Phase 6: Health Report

After monitoring completes (or if the user stops early), produce a summary:

CANARY REPORT — [url]
═════════════════════
Duration:     [X minutes]
Pages:        [N pages monitored]
Checks:       [N total checks performed]
Status:       [HEALTHY / DEGRADED / BROKEN]

Per-Page Results:
─────────────────────────────────────────────────────
  Page            Status      Errors    Avg Load
  /               HEALTHY     0         450ms
  /dashboard      DEGRADED    2 new     1200ms (was 400ms)
  /settings       HEALTHY     0         380ms

Alerts Fired:  [N] (X critical, Y high, Z medium)
Screenshots:   .gstack/canary-reports/screenshots/

VERDICT: [DEPLOY IS HEALTHY / DEPLOY HAS ISSUES — details above]
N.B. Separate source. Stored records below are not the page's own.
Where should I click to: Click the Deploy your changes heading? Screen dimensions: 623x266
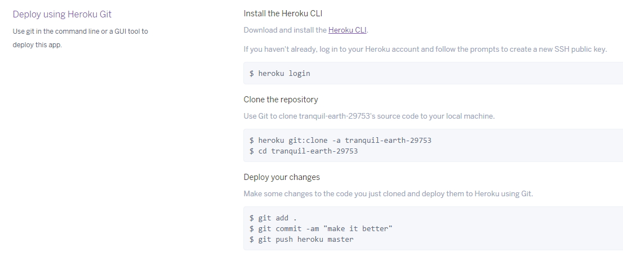coord(282,177)
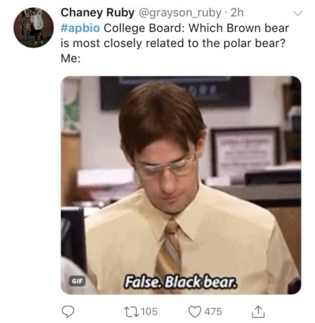Open the Chaney Ruby display name
This screenshot has height=323, width=315.
tap(98, 12)
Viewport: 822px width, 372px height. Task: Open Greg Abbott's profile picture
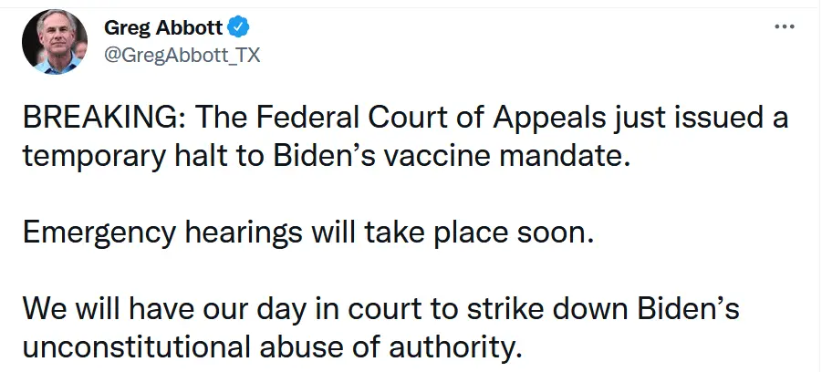pos(55,41)
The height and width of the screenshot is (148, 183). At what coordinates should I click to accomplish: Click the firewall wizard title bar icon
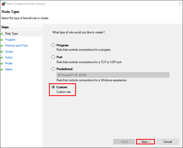point(4,4)

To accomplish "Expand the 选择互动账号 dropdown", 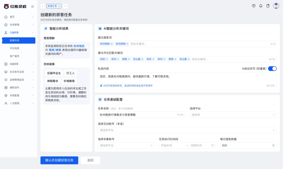I will [x=187, y=130].
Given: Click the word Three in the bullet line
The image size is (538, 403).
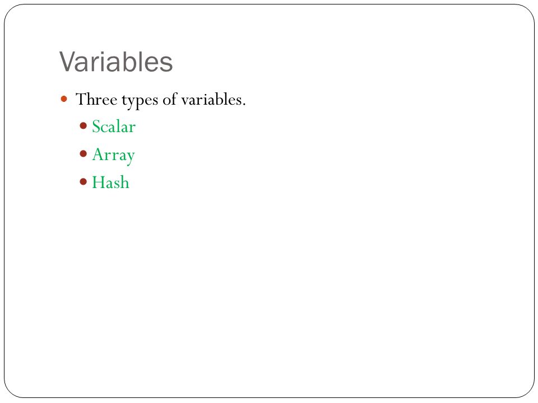Looking at the screenshot, I should 96,100.
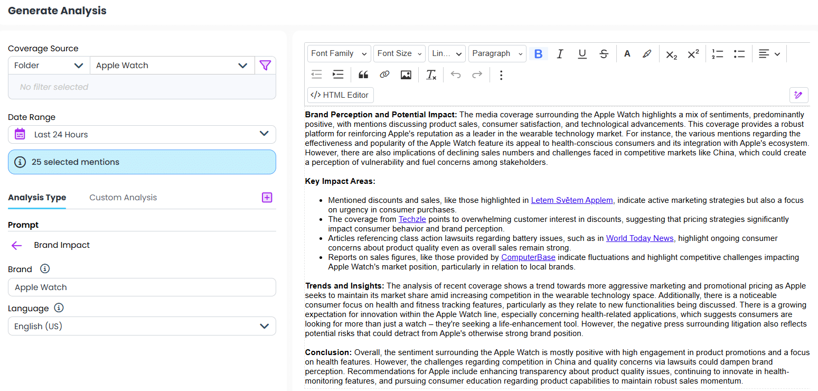Click the purple magic wand icon
This screenshot has width=818, height=391.
[x=798, y=95]
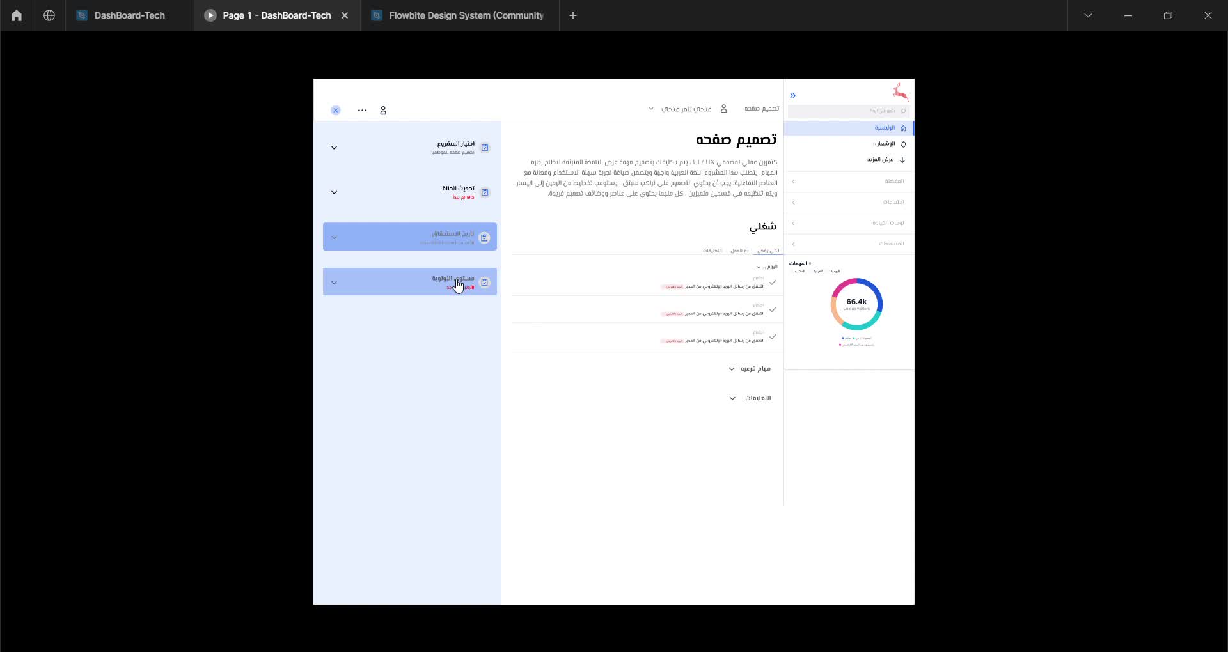Screen dimensions: 1228x652
Task: Click the bell icon beside الإشعار
Action: point(903,144)
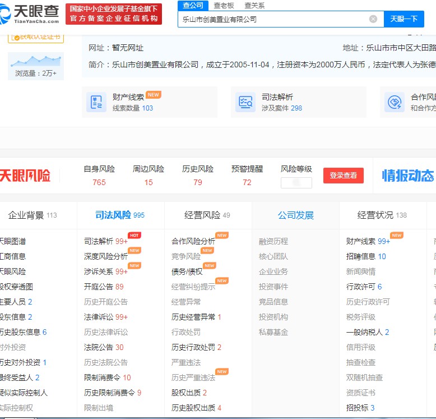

Save report to .gstack/canary-reports/{date}-canary.md and .gstack/canary-reports/{date}-canary.json.

Log the result for the review dashboard:

source <(~/.claude/skills/gstack/bin/gstack-slug 2>/dev/null)
mkdir -p ~/.gstack/projects/$SLUG

Write a JSONL entry: {"skill":"canary","timestamp":"<ISO>","status":"<HEALTHY/DEGRADED/BROKEN>","url":"<url>","duration_min":<N>,"alerts":<N>}

Phase 7: Baseline Update

If the deploy is healthy, offer to update the baseline:

  • Context: Canary monitoring completed. The deploy is healthy.
  • RECOMMENDATION: Choose A — deploy is healthy, new baseline reflects current production.
  • A) Update baseline with current screenshots
  • B) Keep old baseline

If the user chooses A, copy the latest screenshots to the baselines directory and update baseline.json.

Important Rules

  • Speed matters. Start monitoring within 30 seconds of invocation. Don't over-analyze before monitoring.
  • Alert on changes, not absolutes. Compare against baseline, not industry standards.
  • Screenshots are evidence. Every alert includes a screenshot path. No exceptions.
  • Transient tolerance. Only alert on patterns that persist across 2+ consecutive checks.
  • Baseline is king. Without a baseline, canary is a health check. Encourage --baseline before deploying.
  • Performance thresholds are relative. 2x baseline is a regression. 1.5x might be normal variance.
  • Read-only. Observe and report. Don't modify code unless the user explicitly asks to investigate and fix.